Да, свобода предпочтительнее. Свобода - единственное условие, что в нашей стране обра-зуются и будут преобладать люди с чувством собственного достоинства. Люди, умеющие жить в мире с себе подобными. Люди, исполненные духа истинной, глубинной культуры. В закрытом, казарменном обществе человек как человек никогда не состоится.
Беда Иванов не помнящих родства
Если ж мы действительно хотим стать народом культурным, достойным собственной силы, собственного размаха - и географического: "ты широко по дебрям и лесам перед Европою приго-жей раскинешься...", и размаха и всеохватности талантов: "нам внятно все: и острый галльский смысл и сумрачный германский гений..." - если мы хотим вести себя сообразно этим своим богатствам и способностям, - прежде всего мы должны быть осмотрительны и бережны со своей историей. Ущербность нашего национального чувства собственного достоинства выражается, так мне кажется, в этой суете, мышиной какой-то возне вокруг собственного исторического наследия. Это просто бедствие: при каждом новом историческом или просто политическом повороте мы остервенело начинаем вычеркивать не только абзацы и куски своей истории, а целые главы. Точно по партийному гимну "Интернационал" мы беремся старый мир разрушить "до основанья, а затем" на стерильно чистом, видимо, месте "наш", "новый мир" построить...
Тогда, после семнадцатого, сносили памятники, взрывали храмы, отнимали имена у старин-ных городов: Самары, Твери, Нижнего Новгорода, Симбирска, Вятки, у вековечных московских улиц и, разумеется, не только московских. Такое творили по всем городам и весям, ни минуты не думая о том, что во всех этих именах, названиях, храмах, памятниках - история, память народа о себе самом, своих корнях.
Нет, неправда, что не думали: именно думали, как скорее отбить память у народа, как скорее заставить поверить, что все на свете народам России дала партия и никто, кроме нее и ее вождей, именами которых перекрестили старинные города. И здорово в этом преуспели, надо сказать. Память народная, не поддерживаемая "вещественными знаками": памятниками, исторически сложившимися названиями городов, улиц, сел, - улетучивается с пугающей воображение быстротой.
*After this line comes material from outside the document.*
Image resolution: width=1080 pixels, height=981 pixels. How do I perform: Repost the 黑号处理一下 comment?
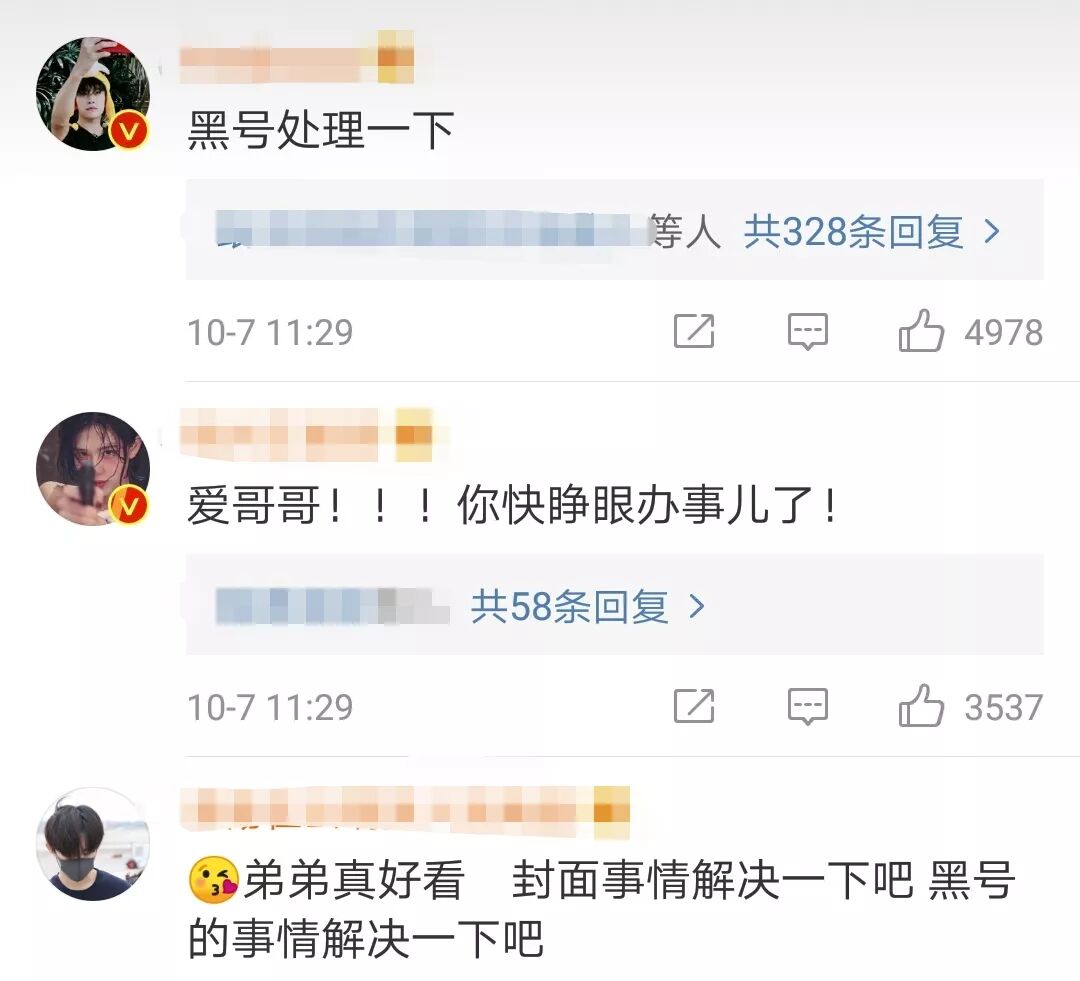tap(694, 331)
Помню пожилую, далеко за шестьдесят лет, женщину в метро. Объявили, что следующая ос-тановка - "Китай-город". Женщина проговорила недовольно: "Все свое нам не мило! Все готовы иностранцам отдать. Хоть китайцам. Была площадь Ногина, всем понятно, так ее в "Китай", вишь, перекрасили". Тоже, стало быть, большая патриотка была эта женщина, не помнящая, не знающая своего родного города. И еще были у меня такого же рода наблюдения: тверяки не помнят, что их город в русскую историю вошел Тверью, городом, отчаяннее других сопротивлявшимся монголо-татарским ордам. Они себя калининцами знают... И тоже недовольны: "Все бы нам менять..." В электричке спросишь бабулю: "Вы до Твери?" - "Какой еще Твери?" - "До Калинина?" - "Так бы и спрашивал. Тверь выдумали". Наверное, плохо учились эти пожилые и даже старые женщи-ны. В школьных учебниках встречалось все же славное имя Тверь...
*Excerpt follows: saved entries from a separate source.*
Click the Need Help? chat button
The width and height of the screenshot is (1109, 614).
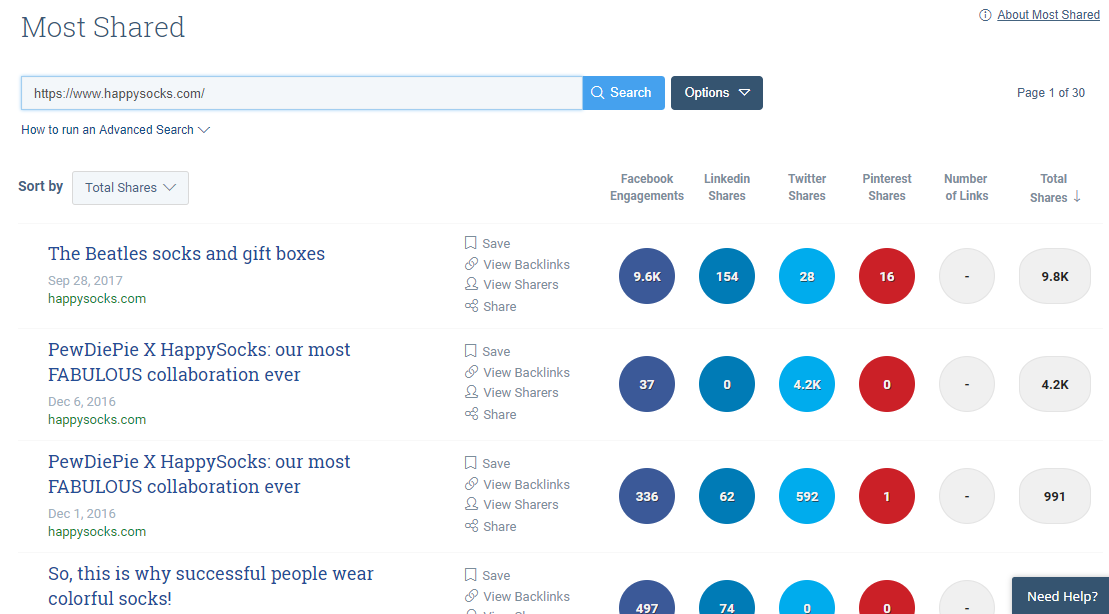(x=1061, y=596)
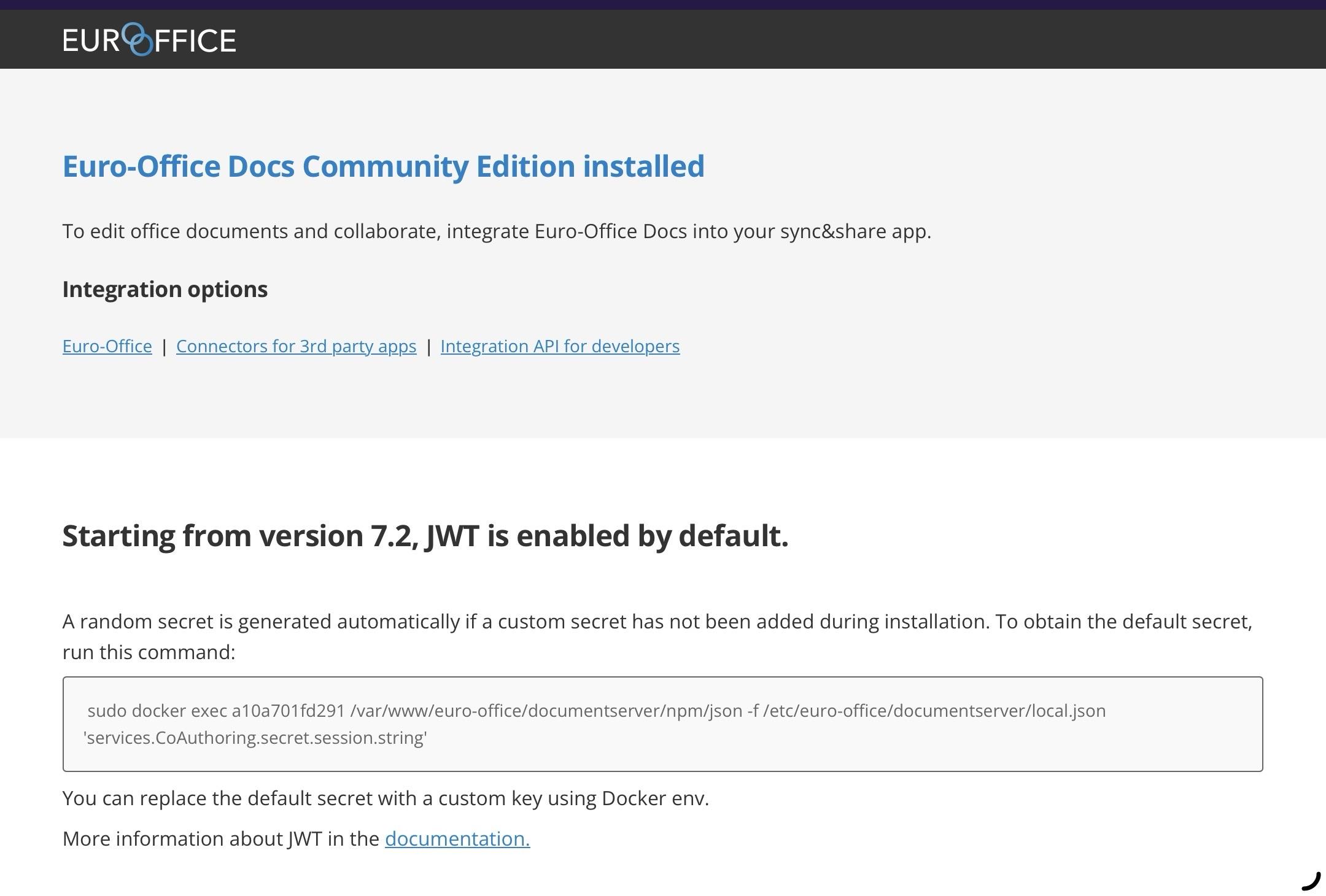
Task: Follow the JWT documentation link
Action: (457, 838)
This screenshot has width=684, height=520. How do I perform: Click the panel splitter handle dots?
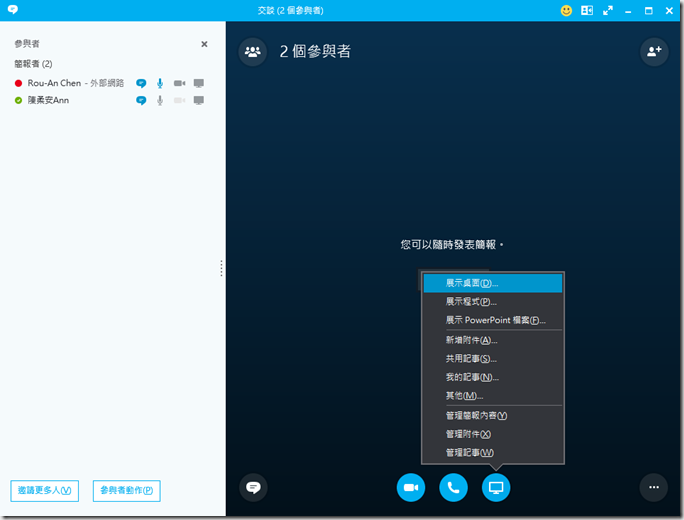point(221,268)

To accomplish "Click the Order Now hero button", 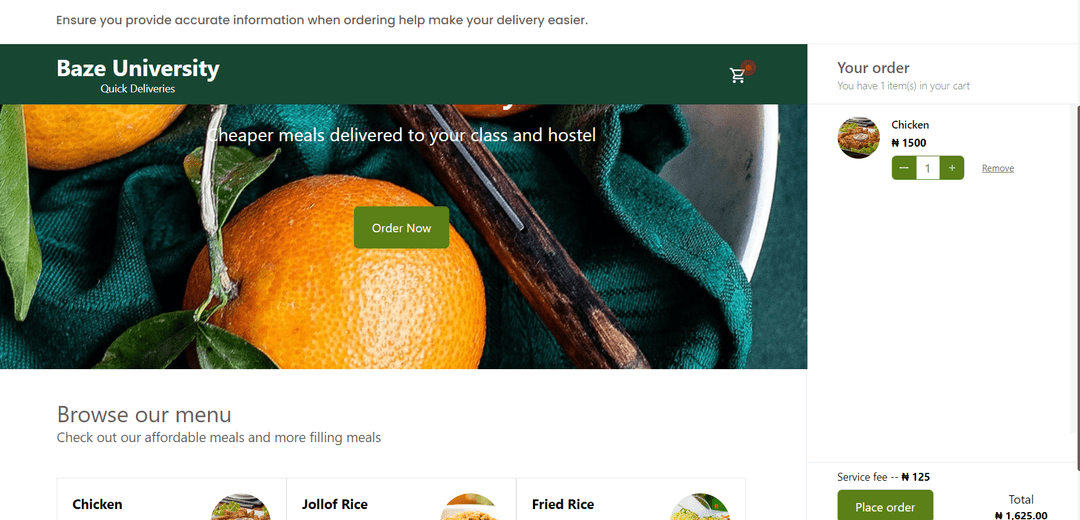I will click(x=402, y=227).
Так стоит ли нам, нынешним, уподобляться тем, предыдущим Иванам не помнящим родства? А ведь опять все похоже происходит: переименовываем, перекраиваем, перетасовываем чаще всего наспех, торопливо, в дикой горячке и безоглядности, скорей-скорей... Сломать... Снести... Да, конечно, совершенно бесспорно, что необходимо вернуть исторические названия городам, местностям, улицам, восстановить вырубленные революцией звенья истории. Но ведь и сама революция - такое звено. Огромного значения, трагическая, кровавая глава в продолжающейся, слава Богу, истории страны и народа. В советский период проституировали историю, приспосаб-ливали к нуждам правящей верхушки. Так сегодня надо бы уже остановиться, трезво оглядеться и не вычеркивать "до основанья" вехи того времени, которое мы сами прожили, строили. Трезво по-смотреть, без хмеля: можно так ли сяк ли относиться к КПСС, но нельзя же вместе с этой партией зачеркнуть и всю культуру того времени. Можно так ли сяк ли относиться к Сталину, но нельзя зачеркнуть весь потенциал народа, который был вложен в хозяйство, в материальную основу страны. Да, был рабский труд народа. Но труд! Можно ли отвернуться от этого факта?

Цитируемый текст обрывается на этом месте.